= Action item =
An exact transcription of all the data is required, with every image removed.

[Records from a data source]
....

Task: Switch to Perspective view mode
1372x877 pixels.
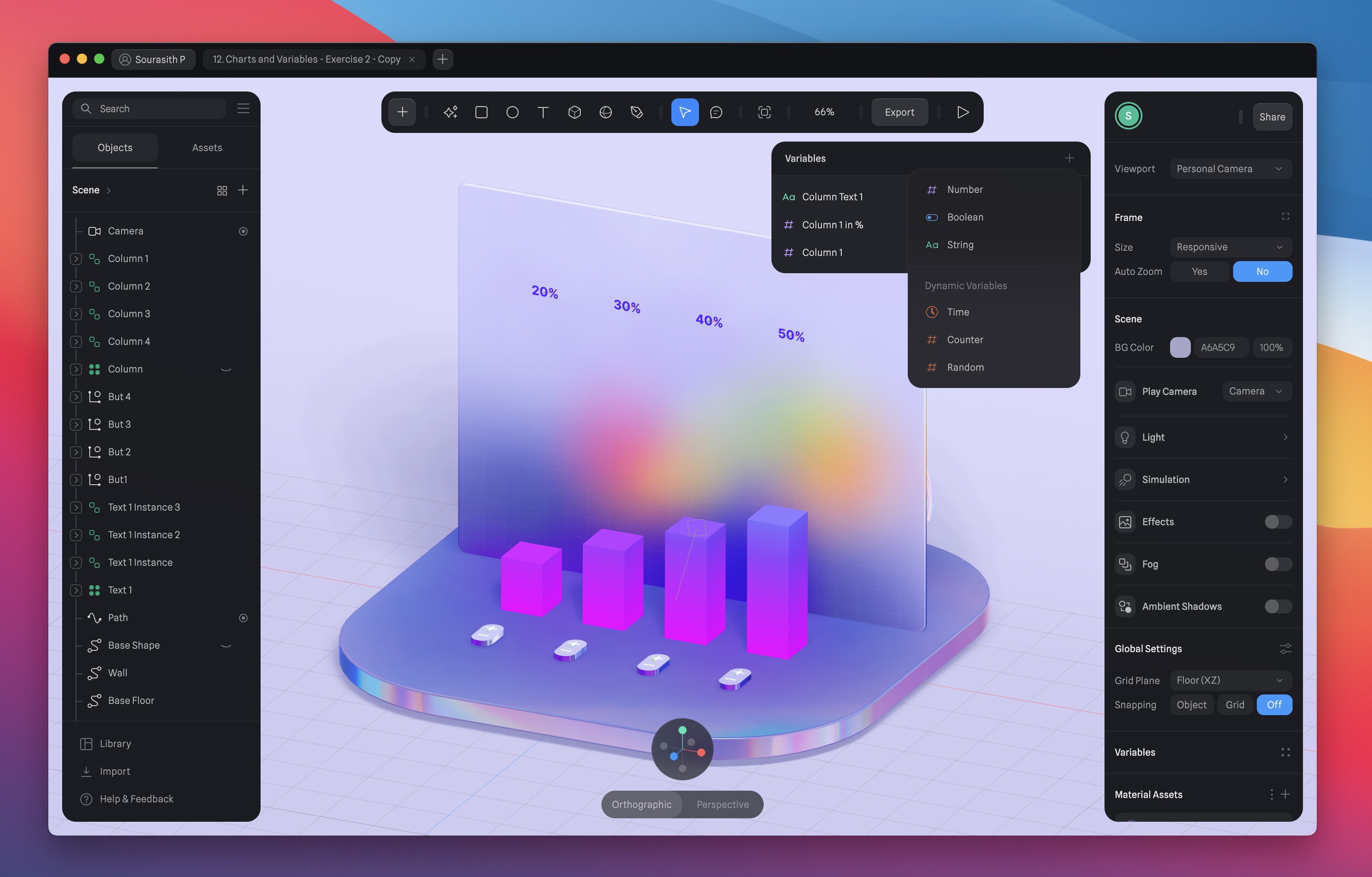Action: [722, 803]
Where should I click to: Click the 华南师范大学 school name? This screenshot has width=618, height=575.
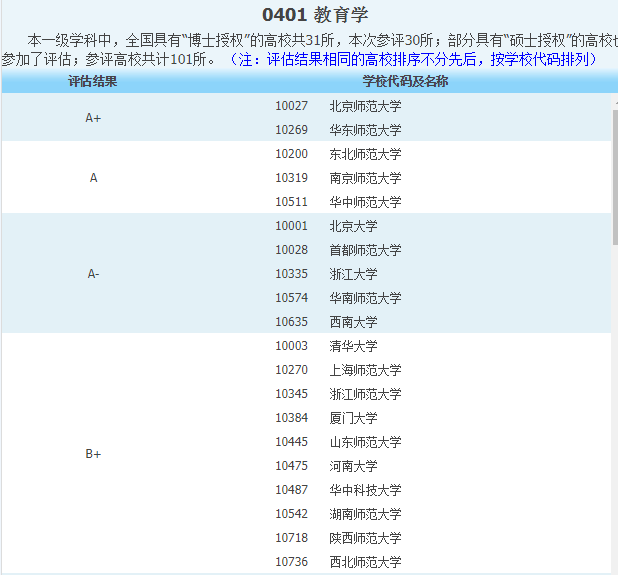(x=365, y=298)
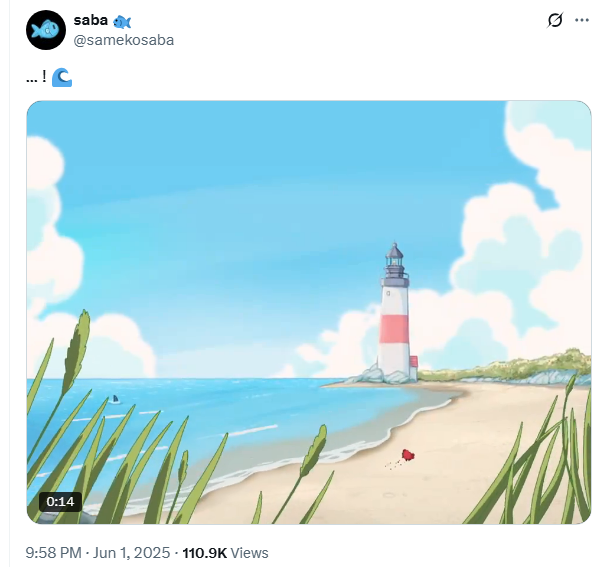Viewport: 603px width, 567px height.
Task: View the 110.9K view count
Action: click(x=205, y=553)
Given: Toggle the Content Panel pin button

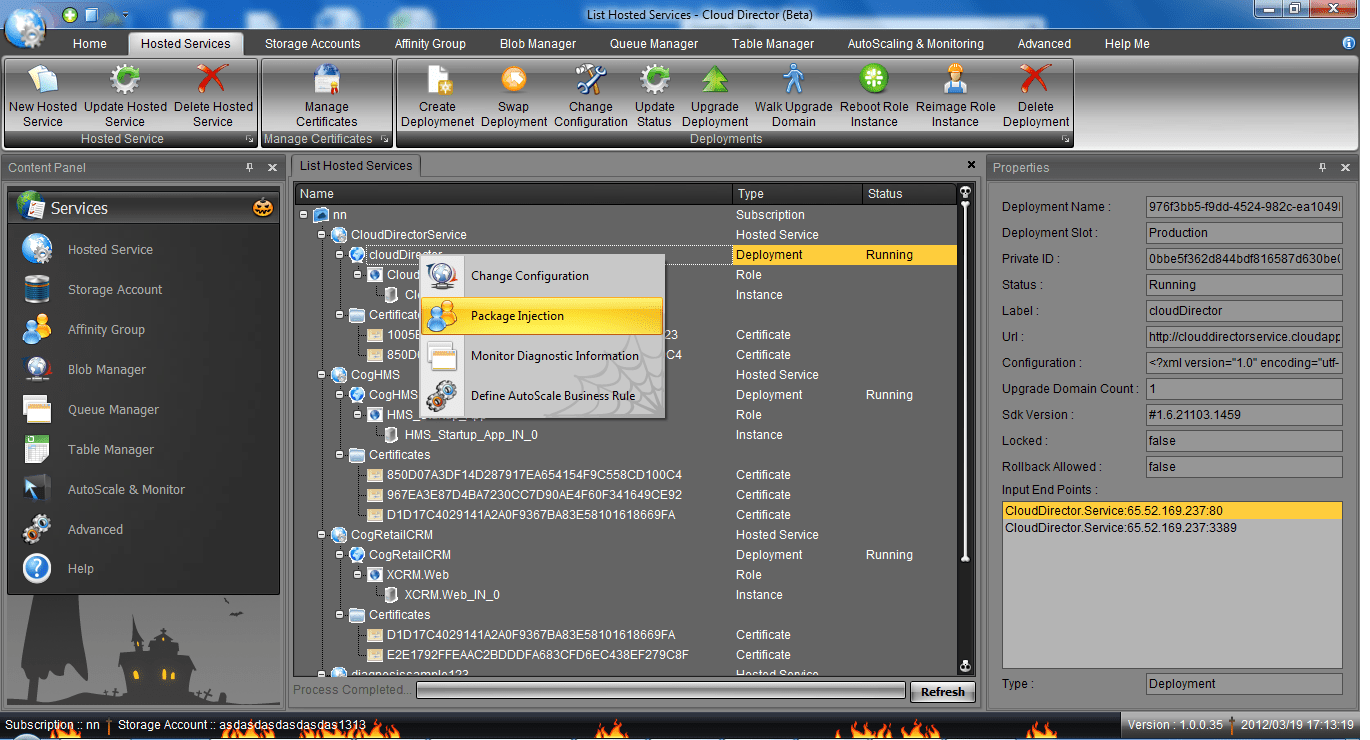Looking at the screenshot, I should point(250,168).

....

= Answer below =
Task: Switch to Perspective view mode
1372x877 pixels.
Action: [722, 803]
Where should I click to: Click the 华南师范大学 school name? This screenshot has width=618, height=575.
(x=365, y=298)
Viewport: 603px width, 567px height.
Task: View the 110.9K view count
Action: click(x=205, y=553)
Given: Toggle the Content Panel pin button

Looking at the screenshot, I should point(250,168).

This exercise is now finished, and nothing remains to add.